AD would still grow at the rate set by the fed (lets say 5%)
We would face a supply shock wich would reduce real supply relative to a stable level of A-Demand.
Depending on the strenght of the supply shock, we could easily assume in this situation to face rouglhy 0% real output growth and a 5% price inflation due to the 5% increase in NGDP

Scott Sumner writes:

Bill, Yes, it does seem to be assuming NGDP targeting.

Fralupo. Let me use this example. I believe that the Smoot-Hawley tariff of 1930 hurt US consumers. But not because it increased inflation, which was roughly negative 8% to 10% in 1930, 1931 and 1932.

You said:

"I guess what I'm saying is that "inflation won't happen because the Fed has inflation under control" is not the same as "the proposal isn't inflationary"."

In my view it is. It's saying that in a counterfactual case where the tariff is not enacted, the cost of living would be lower.

Michael. It's possible that the rich can evade consumption taxes more easily, but it's also possible that the poor can evade them more easily. That's an empirical question. My point is that it has nothing to do with the rich spending a smaller faction of their income than the poor.

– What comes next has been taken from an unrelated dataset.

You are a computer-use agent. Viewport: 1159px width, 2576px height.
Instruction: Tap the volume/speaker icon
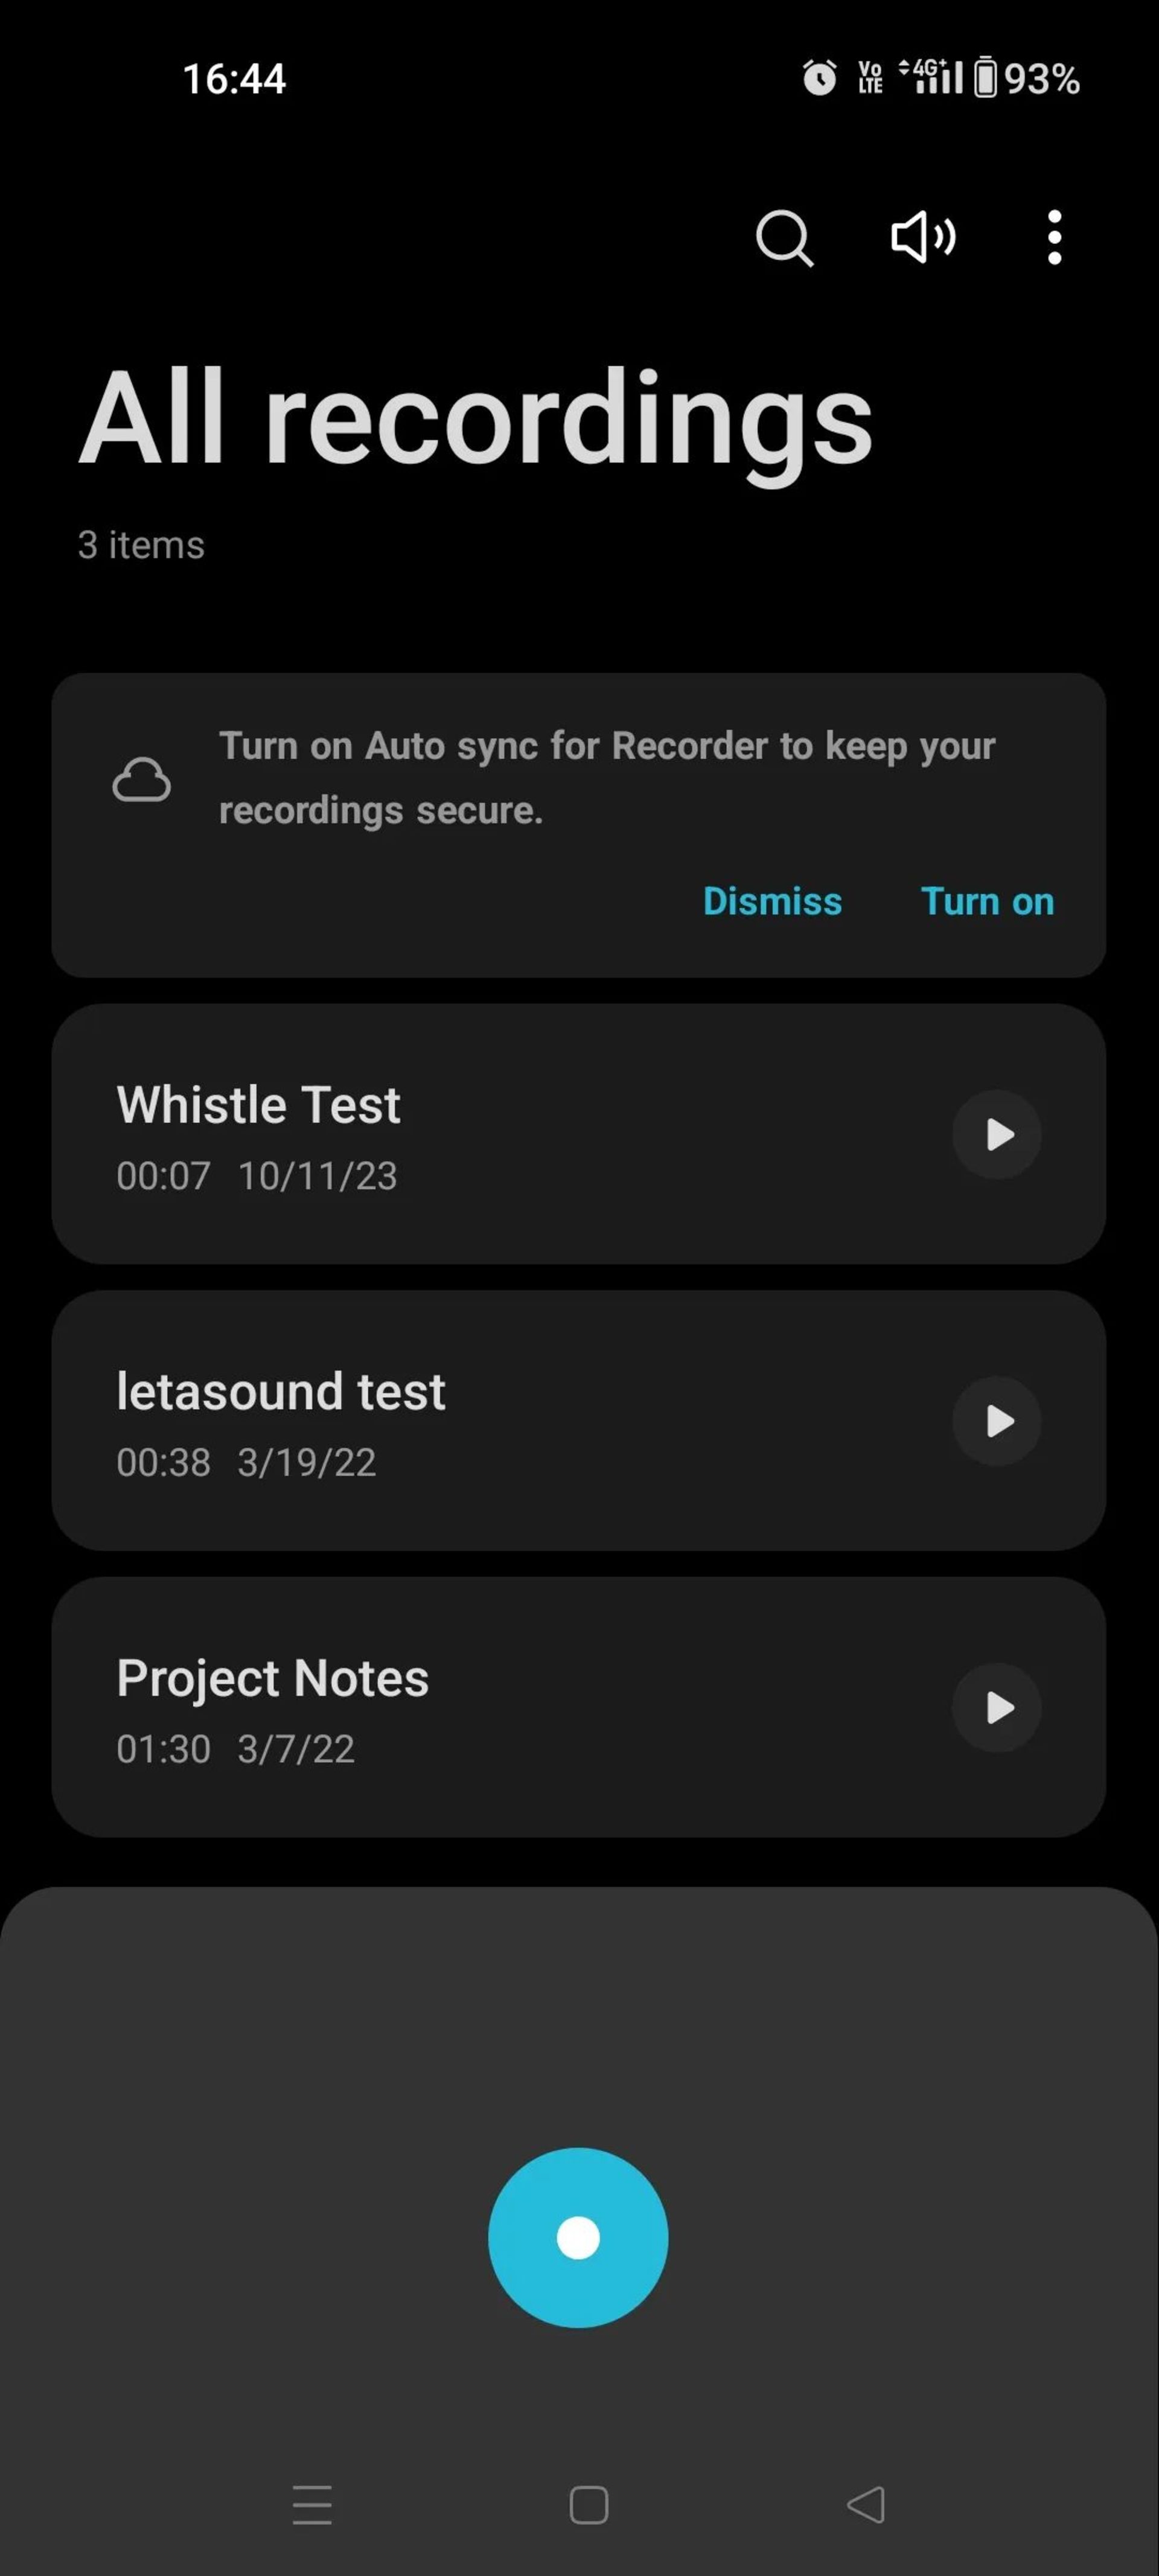pos(921,237)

Mike, Consumers would not see any net price change in the border tax/subsidy example. That's not the example I was considering in this post.

Alex, That's right.

Gabriel, Yes, I read Thaomas's comment too quickly, it would be inflationary, as you say.

Maurizio writes:

if you have protectionism and all other variables stays the same (and therefore the Fed does not do any offset), protectionism is inflationary. If you assume the Fed does the offset, then you are changing two variables at once.

fralupo writes:

When you put it like that I'm not sure why I thought otherwise!